Dava konusu edilen bir hakkın ve buna karşı yapılan savunmanın dayandığı vakıaların (olguların) var olup olmadıkları hakkında mahkemeye kanaat verilmesi işlemine ispat denir.
6100 sayılı Hukuk Muhakemeleri Kanunu’nun (HMK) 187/1. maddesi;“İspatın konusunu tarafların üzerinde anlaşamadıkları ve uyuşmazlığın çözümüne etkili olabilecek çekişmeli vakıalar oluşturur ve bu vakıaların ispatı için delil gösterilir.” şeklinde düzenlenmiştir.
Vakıa (olgu) ise, 03.03.2017 tarihli ve 2015/2 E., 2017/1 K. sayılı Yargıtay İçtihadı Birleştirme Kararında; kendisine hukukî sonuç bağlanmış olaylar şeklinde tanımlanmıştır. İspatı gereken olaylar, olumlu vakıalar olabileceği gibi olumsuz vakıalar da olabilir.

### [Yazılı istek 1]
Metin alıntısına göre HMK'nın 187/1. maddesi, ispatın konusunu neyin oluşturduğunu belirtiyor?
### [Yazılı istek 2]
Metin alıntısında "Vakıa (olgu) ise" diye başlayan paragrafı, ana bilgilerini koruyarak daha kısa yazın.
Bu verilerin metin alıntısıyla bir ilgisi yoktur.

### [Kayıtlı veriler]
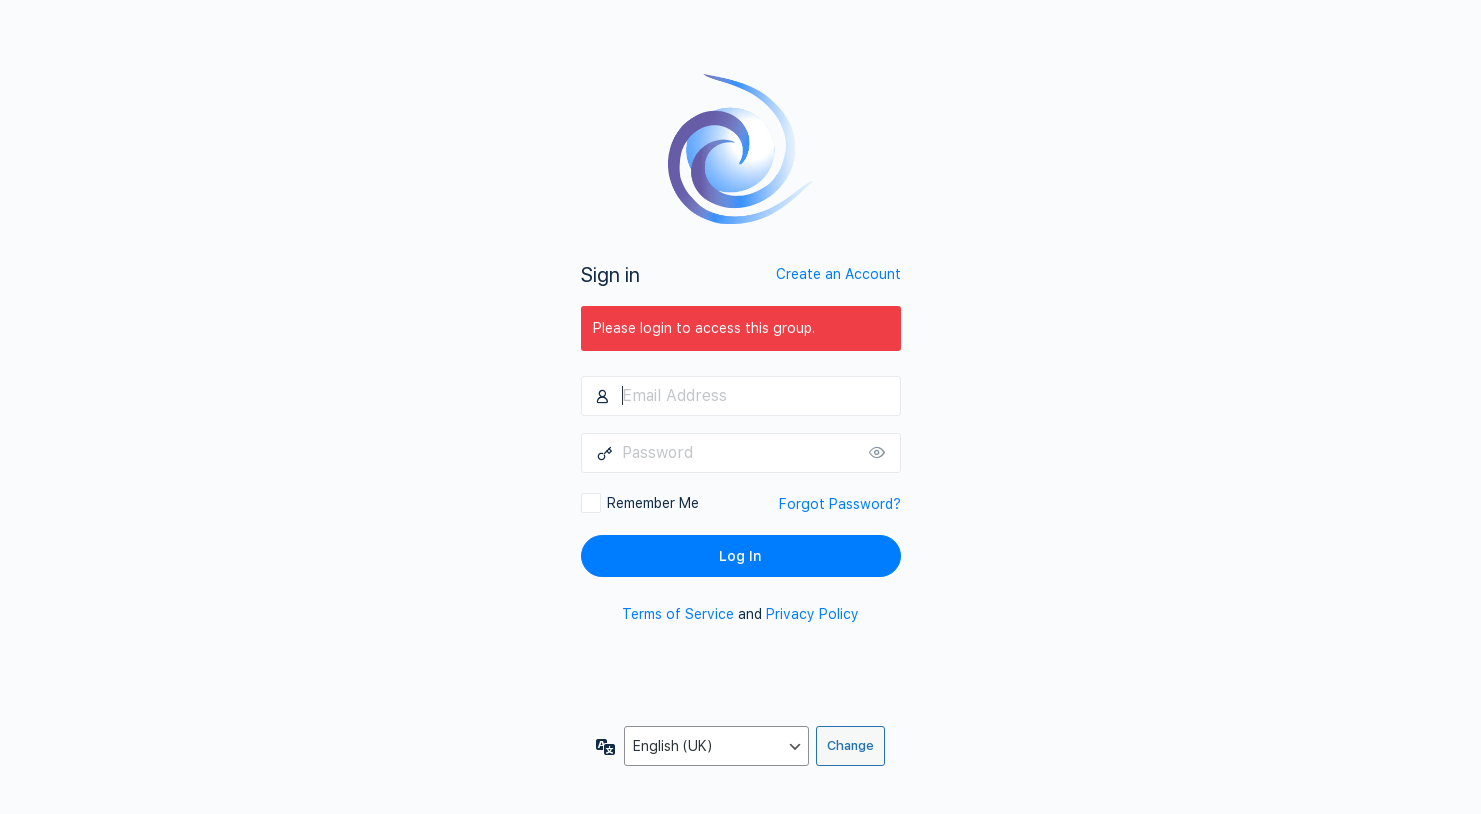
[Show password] (881, 453)
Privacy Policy (812, 614)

### [Doğru sonuç 1]
Tarafların üzerinde anlaşamadıkları ve uyuşmazlığın çözümüne etkili olabilecek çekişmeli vakıalar.

### [Doğru sonuç 2]
03.03.2017 tarihli ve 2015/2 E., 2017/1 K. sayılı Yargıtay İçtihadı Birleştirme Kararı vakıayı, kendisine hukukî sonuç bağlanmış olaylar olarak tanımlar. İspatı gereken olaylar olumlu veya olumsuz vakıalar olabilir.